The same delivery companies are also in court seeking to block the city's proposed minimum pay rate for delivery workers, which would increase their current rate from just $7.09 per hour on average, excluding tips, to nearly $20 an hour by 2025.

Gold said that the minimum pay rate took into account the cost of various expenses for workers, like their e-bikes, batteries, and helmets, in order to do their jobs safely. (He said the app companies were not seeking to block that part of the initiative.)

With industry enraged, the Adams administration, for now, has indicated that it supports Feliz's bill.

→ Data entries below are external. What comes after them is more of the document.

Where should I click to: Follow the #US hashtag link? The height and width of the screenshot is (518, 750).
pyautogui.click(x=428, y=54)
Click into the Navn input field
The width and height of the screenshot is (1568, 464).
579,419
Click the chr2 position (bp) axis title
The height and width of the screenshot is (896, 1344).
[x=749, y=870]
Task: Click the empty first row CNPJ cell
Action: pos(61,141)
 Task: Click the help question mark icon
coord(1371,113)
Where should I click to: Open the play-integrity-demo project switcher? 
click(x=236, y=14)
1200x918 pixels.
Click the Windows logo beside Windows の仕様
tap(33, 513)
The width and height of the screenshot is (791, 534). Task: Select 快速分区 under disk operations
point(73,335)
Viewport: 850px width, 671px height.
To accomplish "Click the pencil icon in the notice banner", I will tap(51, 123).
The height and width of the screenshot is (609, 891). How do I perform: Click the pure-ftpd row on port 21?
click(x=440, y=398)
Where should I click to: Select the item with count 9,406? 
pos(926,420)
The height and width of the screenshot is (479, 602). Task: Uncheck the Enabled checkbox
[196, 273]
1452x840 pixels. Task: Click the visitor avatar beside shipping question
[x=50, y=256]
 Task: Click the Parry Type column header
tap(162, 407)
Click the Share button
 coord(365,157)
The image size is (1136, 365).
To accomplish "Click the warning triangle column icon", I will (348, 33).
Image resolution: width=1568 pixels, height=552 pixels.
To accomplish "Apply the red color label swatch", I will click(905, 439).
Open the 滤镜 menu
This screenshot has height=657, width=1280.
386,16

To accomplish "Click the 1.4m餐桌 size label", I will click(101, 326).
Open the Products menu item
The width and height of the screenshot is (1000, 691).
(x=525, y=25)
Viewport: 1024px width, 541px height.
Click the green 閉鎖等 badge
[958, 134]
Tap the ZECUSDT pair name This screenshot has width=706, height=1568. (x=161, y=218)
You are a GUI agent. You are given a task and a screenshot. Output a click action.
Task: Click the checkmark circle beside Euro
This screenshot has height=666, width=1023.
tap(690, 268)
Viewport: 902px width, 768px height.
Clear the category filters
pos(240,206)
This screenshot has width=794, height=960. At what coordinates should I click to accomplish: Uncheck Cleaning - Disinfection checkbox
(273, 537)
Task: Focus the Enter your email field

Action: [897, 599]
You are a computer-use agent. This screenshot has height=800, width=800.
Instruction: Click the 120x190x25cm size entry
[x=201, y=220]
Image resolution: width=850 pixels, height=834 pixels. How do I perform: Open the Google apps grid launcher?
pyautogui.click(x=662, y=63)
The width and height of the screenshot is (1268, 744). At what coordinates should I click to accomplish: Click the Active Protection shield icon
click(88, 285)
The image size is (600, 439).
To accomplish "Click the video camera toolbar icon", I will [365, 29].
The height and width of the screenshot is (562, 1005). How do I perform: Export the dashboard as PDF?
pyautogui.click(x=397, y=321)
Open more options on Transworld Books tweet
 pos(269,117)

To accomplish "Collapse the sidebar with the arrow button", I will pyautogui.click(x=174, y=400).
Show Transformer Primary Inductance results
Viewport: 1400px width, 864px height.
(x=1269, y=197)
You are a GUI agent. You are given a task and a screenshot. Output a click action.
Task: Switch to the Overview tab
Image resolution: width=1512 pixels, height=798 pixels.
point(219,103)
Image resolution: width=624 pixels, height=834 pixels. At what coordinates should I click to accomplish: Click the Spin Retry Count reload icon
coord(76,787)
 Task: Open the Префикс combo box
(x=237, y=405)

“From the administration’s perspective, we do believe business apps that are engaging these workers bear a responsibility in facilitating that and ensuring that their workers are operating with safe devices and that when they’re on our streets as well that they’re being dispatched safely,” said Carlos Ortiz, assistant commissioner for external affairs at the Department of Consumer and Worker Protection, during the hearing.